An astonishingly beautiful shot that exudes the feeling of loneliness. There is only one copy of this movie available at Amazon and it is $109 – this is a highly demanded cult movie which every movie buff should own. The film duration is an epic 7 and a half hours! The plot deals with the collapse of a collective farm in Hungary near the end of Communism, and it is filmed entirely in black and white.
I have had some trouble finding it, but apparently there is a single cut/edit in this sequence around the 2:00 mark. This famous action sequence in a burning hospital, is a single handheld camera long take lasting 2 minutes and 42 seconds in which Chow Yun-Fat and Tony Leung alternately fight off enemies in frantically choreographed action and engage in emotional dialogue, through many corridors and rooms spanning two levels of the hospital, including an intervening elevator ride.

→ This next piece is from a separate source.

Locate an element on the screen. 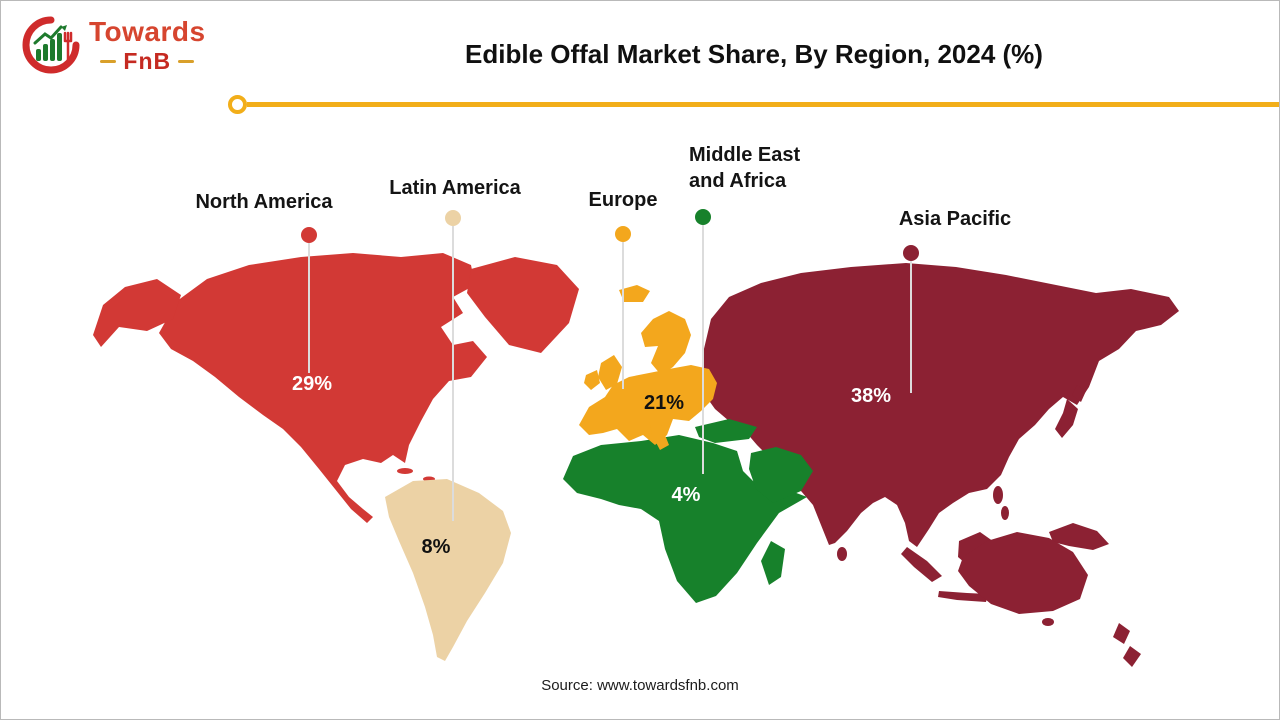 This screenshot has width=1280, height=720. region-label-north-america: North America is located at coordinates (264, 202).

In this scene, Ray Liotta and Lorraine Bracco walk through the Copacabana. This shot serves to put the audience in the point of view of Karen (Bracco), who is about to be swept off her feet by the temptation of the gangster lifestyle. Brilliant sequence, brilliant film. Buy it if you don’t already own it.
While this isn’t the most brilliant of films, this scene is fantastic. In it, Tony Jaa runs up a series of flights of stairs whilst fighting and throwing people over the edge. It is actually quite amusing in its badness, but you definitely can’t criticize the cameraman!

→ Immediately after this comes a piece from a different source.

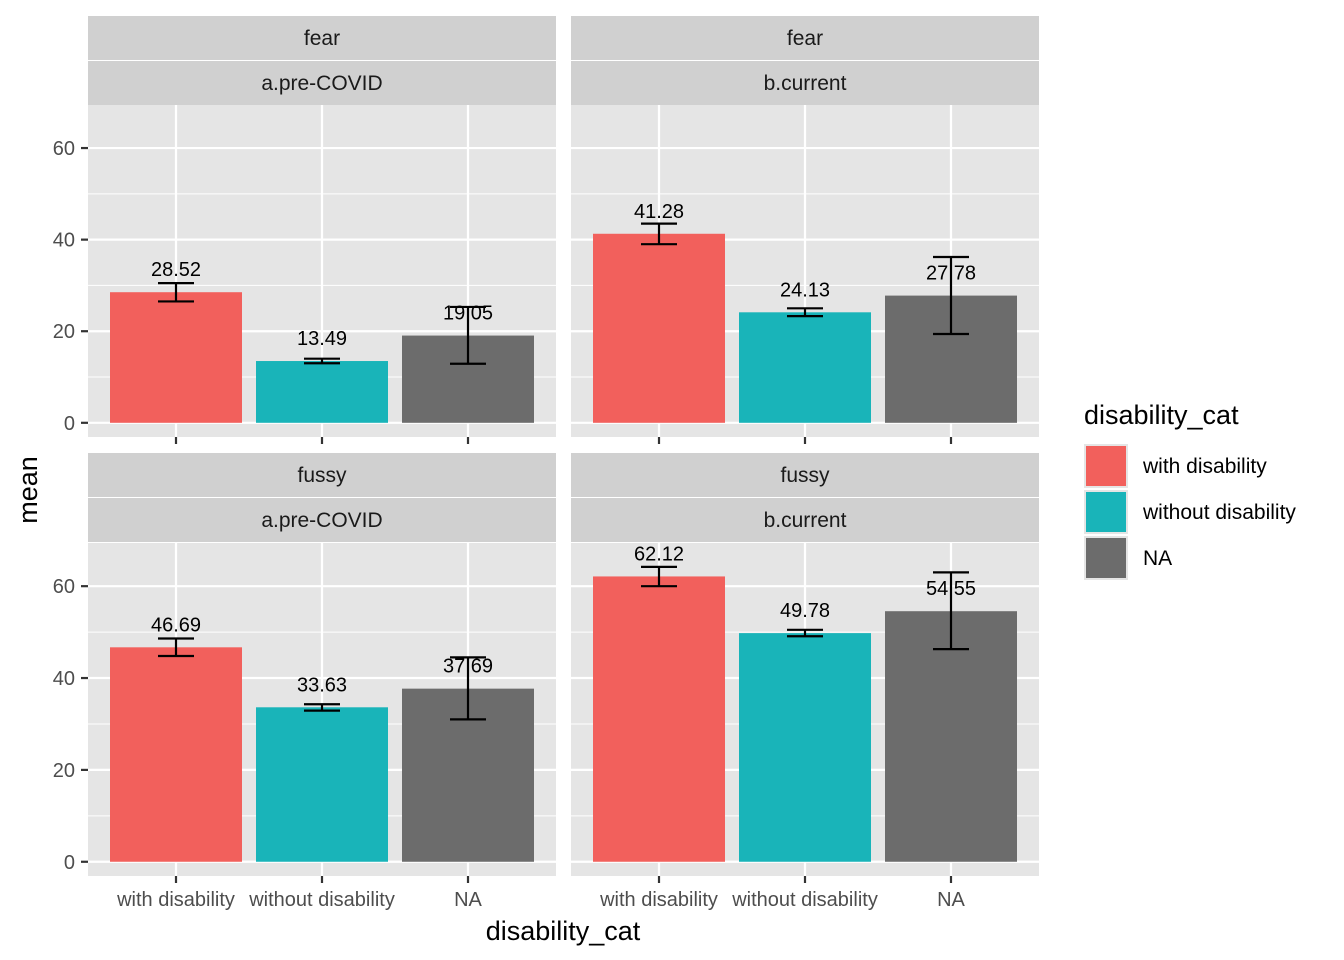  Describe the element at coordinates (951, 589) in the screenshot. I see `data-label: 54.55` at that location.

This scene was originally altered by the movie studio that released it; the aim: to improve it. Thankfully a new DVD edition is now out (link below) which is restored to the original vision of Welles. It is one of the first long takes to use traveling and direction in the take. It is also the best example of how the long take can be used with a very specific reason in mind (watch the clip and you will understand).
This film was one of the very first uses of the long shot and it is also one of Hitchcock’s great films (it only missed out on the Top 10 Hitchcock Movies to make room for the Birds.) Hitchcock filmed each scene in segments lasting up to eight minutes (the length of a reel of film at the time), each segment continuously panning from character to character in real time. Several segments end by panning against or zooming into an object (a man’s jacket, or the back of a piece of furniture, for example) or by having an actor move in front of the camera, blocking the entire screen; each scene after that starts a static shot of that same object. In this way Hitchcock effectively masked many of the cuts in the film, a technique that has frequently been used since to hide edits.
Before listing the notable omissions, I would like to point out that the absence of video clips from youtube prevented me from adding a few films that I feel really deserve to be on here. If I have left off your favorite, it may well be that this is the reason. I love the work of Gus Van Sant, for example, and am very sad that I was not able to include the beautifully serene long track scene at the start of his film Elephant.
Notable Omissions: Raging Bull, Carlito’s Way, the Player, Kill Bill I, Serenity, the Longest Day, Irreversible, Timecode, I am Cuba, Eternal Sunshine of the Spotless Mind, and so, so many more.